Se sentaron sobre los arabescos de una de las cuatro bancas de metal blanco que rodeaban al kiosco. A un lado la presidencia municipal y al otro una modesta capilla de piedra. Pétalos rojos de Nochebuenas se desbordaban de cubos de cemento blanco bajo los arcos de la entrada. 

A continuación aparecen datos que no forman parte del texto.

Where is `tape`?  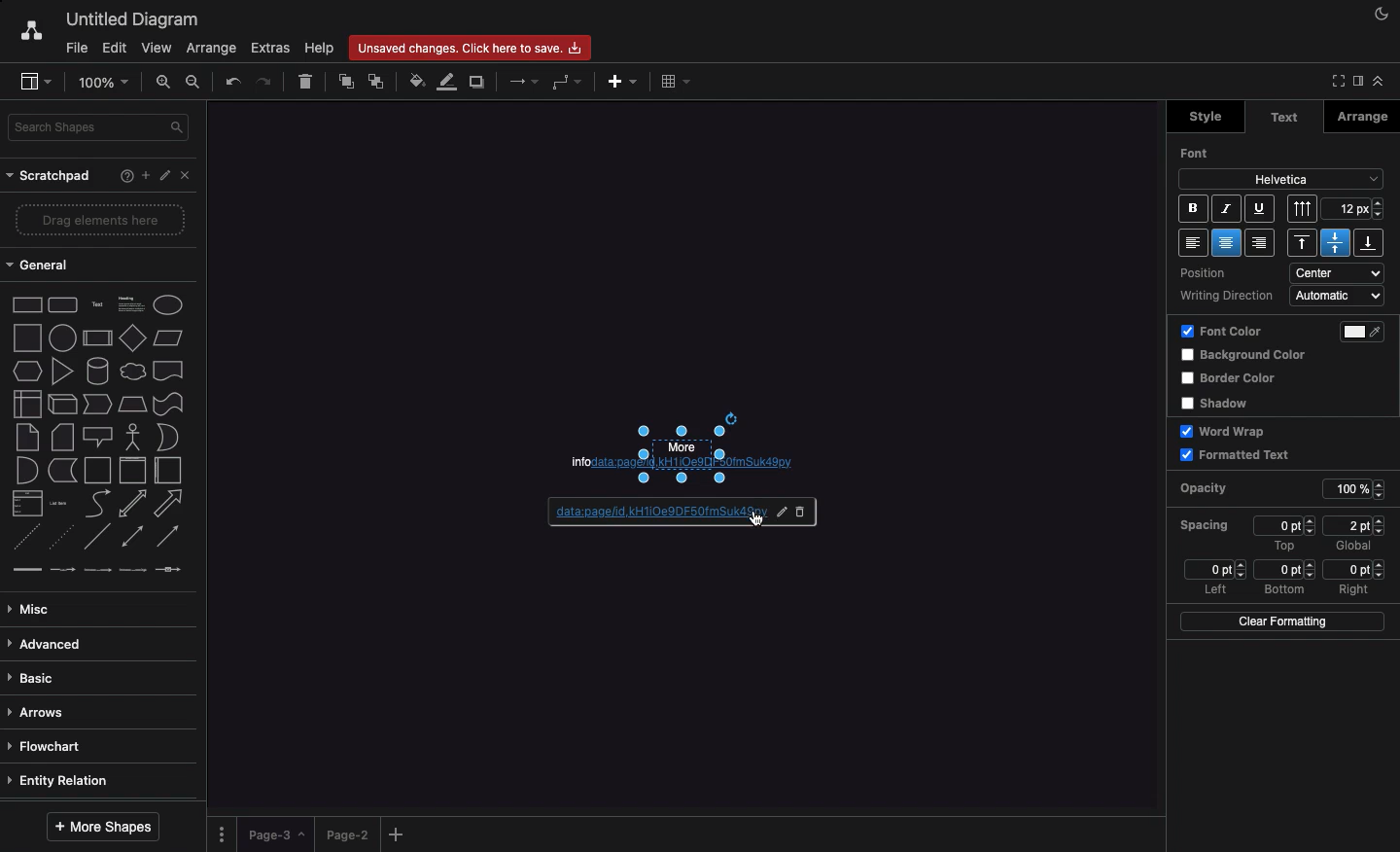 tape is located at coordinates (168, 403).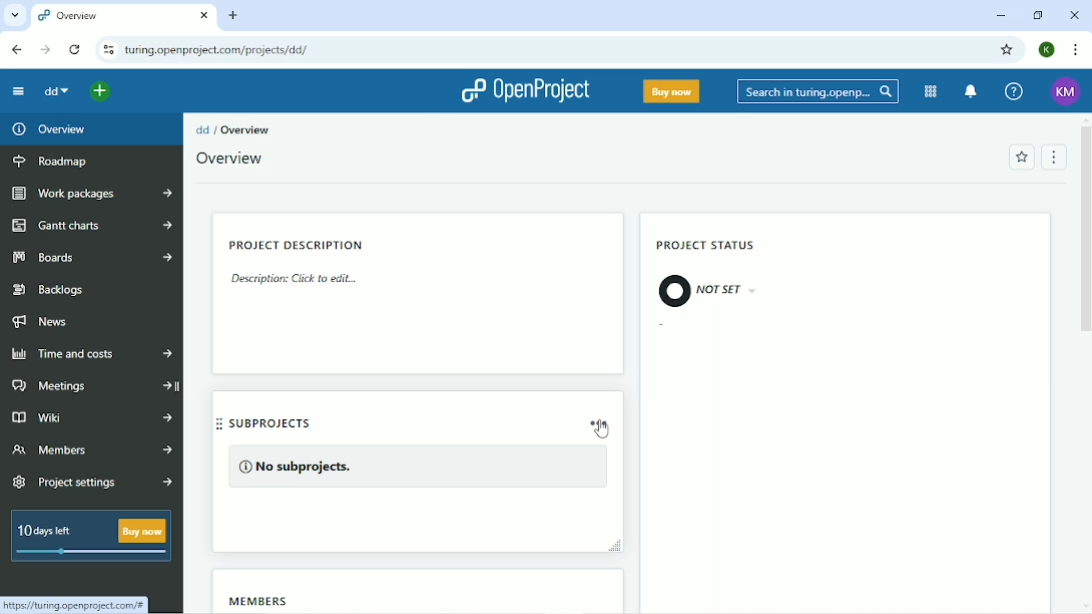 This screenshot has width=1092, height=614. What do you see at coordinates (601, 430) in the screenshot?
I see `Cursor` at bounding box center [601, 430].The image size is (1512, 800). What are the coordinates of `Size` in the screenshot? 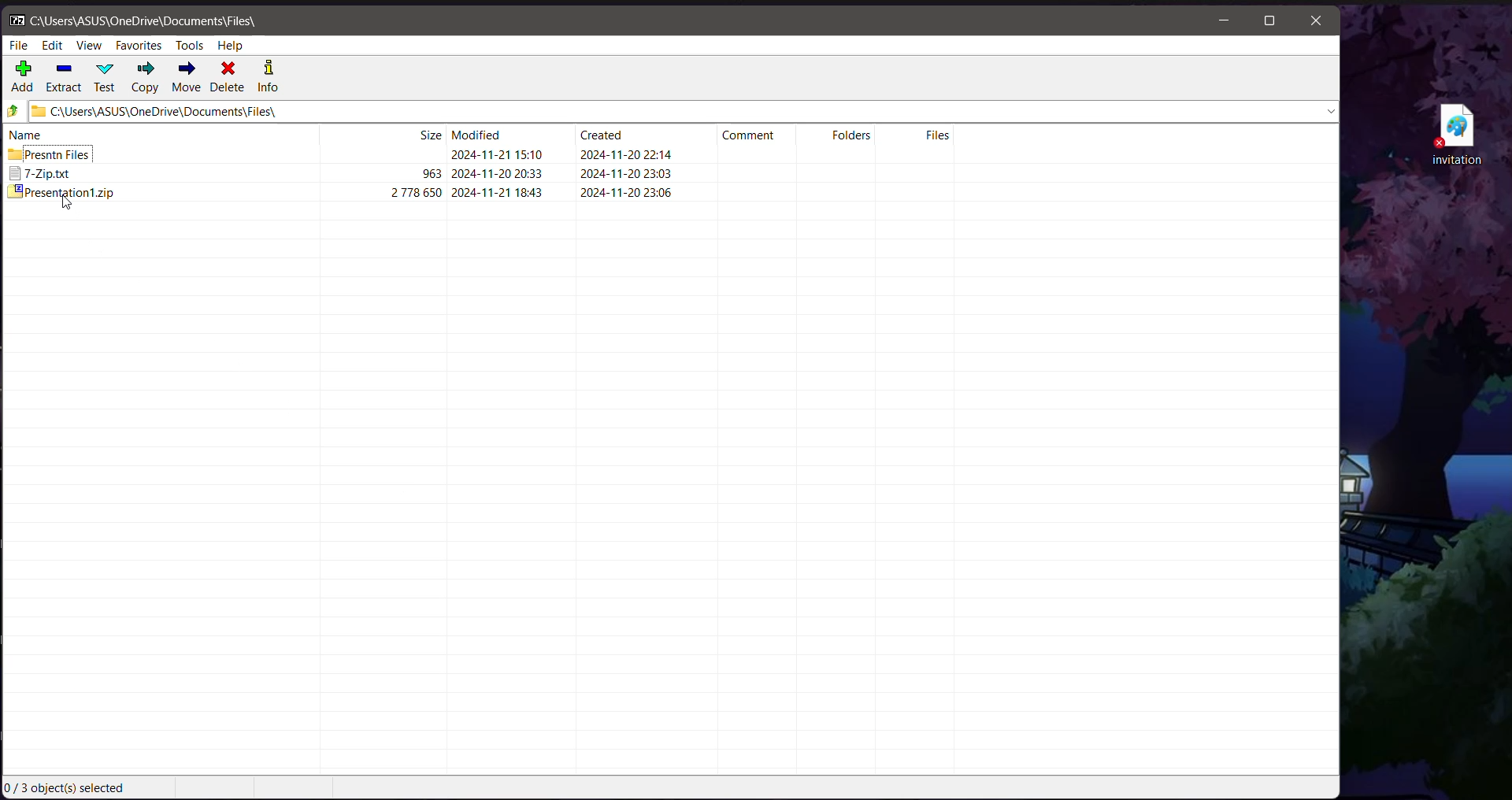 It's located at (430, 133).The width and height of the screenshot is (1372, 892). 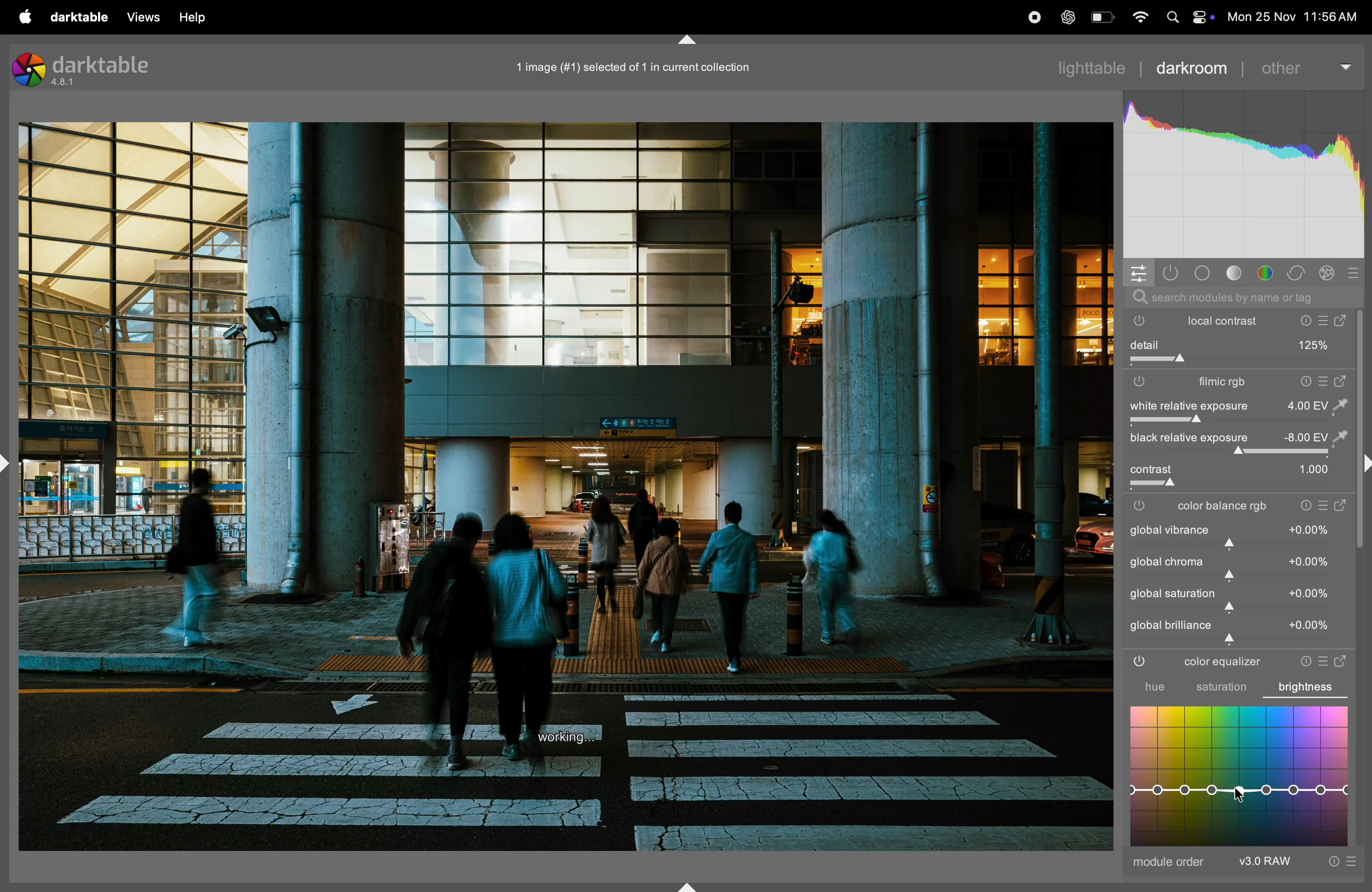 I want to click on logo, so click(x=29, y=71).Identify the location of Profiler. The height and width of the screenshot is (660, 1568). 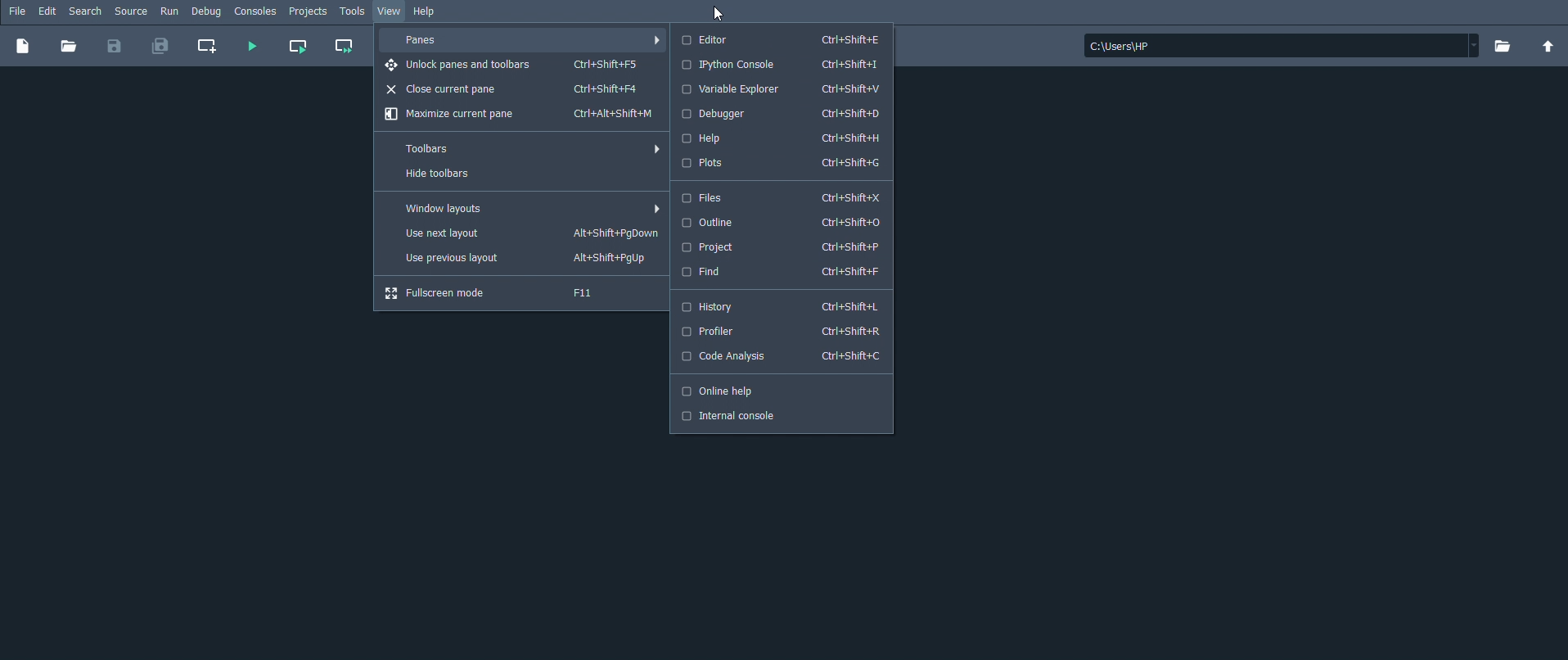
(782, 332).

Se escuchó un chiflido. Pedro se alzó en un instante. Manuel volvió la vista. Les llegó un cacareo de voces que fue creciendo hasta que vieron un grupo nutrido de gente bajar desde una de las arterias que desembocaba en el zócalo.
-Nadie nos alborotó. Por ahí andaban diciendo que eran secuestradores y la gente se puso brava.
– Qué les hicieron. – Hubo un silencio incómodo. Los dos hombres quedaron cara a cara hasta que el entrevistado apartó la vista. El reportero prosiguió. -Tú en confianza. Yo sólo quiero saber qué pasó. Lo escribimos, lo archivamos y nos olvidamos de todo. 
– Los vimos ahí sentados en el zócalo. Entonces llegamos. Y llegaron los municipales. Ya les habían avisado.
-Tráiganlos. – dijo el oficial. La gente rugía. Pedro y Manuel caminaron detrás de él. Otros policías intentaban apaciguar a la multitud que gritaba. La puerta se cerró detrás de ellos. Los gritos llegaban con un rumor sordo. Subieron unas escaleras y entraron en una oficina. 
-Están en un pedote. – dijo el oficial. Manuel miró de reojo a su hermano. Pedro intentaba contener las lágrimas. 
-Los policías los escondieron en la municipal. Aporreamos la puerta y no nos dejaban entrar.
Manuel rodeó con el brazo a Pedro que lloraba. 
-Ya tranquilo. Ya Pedro. No va a pasar nada. Ahora que traigan a los estatales como dijo el oficial.- Olía a humo. Se escuchó un aporreo, luego unas voces que crecían en intensidad y unos pasos apresurados que subían por la escalera. Se escondieron debajo de la mesa. 
-Alguien trajo gasolina. Cuando la puerta se quemó entramos al edificio. Ahí los agarramos.
-Sáquenlos de ahí. – Un hombre les hizo salir a gatas de su escondite. A empujones los bajaron por las escaleras, cruzaron el portal carbonizado y llegaron al zócalo. 
-Cállense. – dijo alguien. Los arrojaron al suelo.
Alguien trajo una cuerda y otro los amarró al barandal del kiosco. 
Manuel le tendió una mano a Pedro. 
-Les echamos gasolina y los quemamos.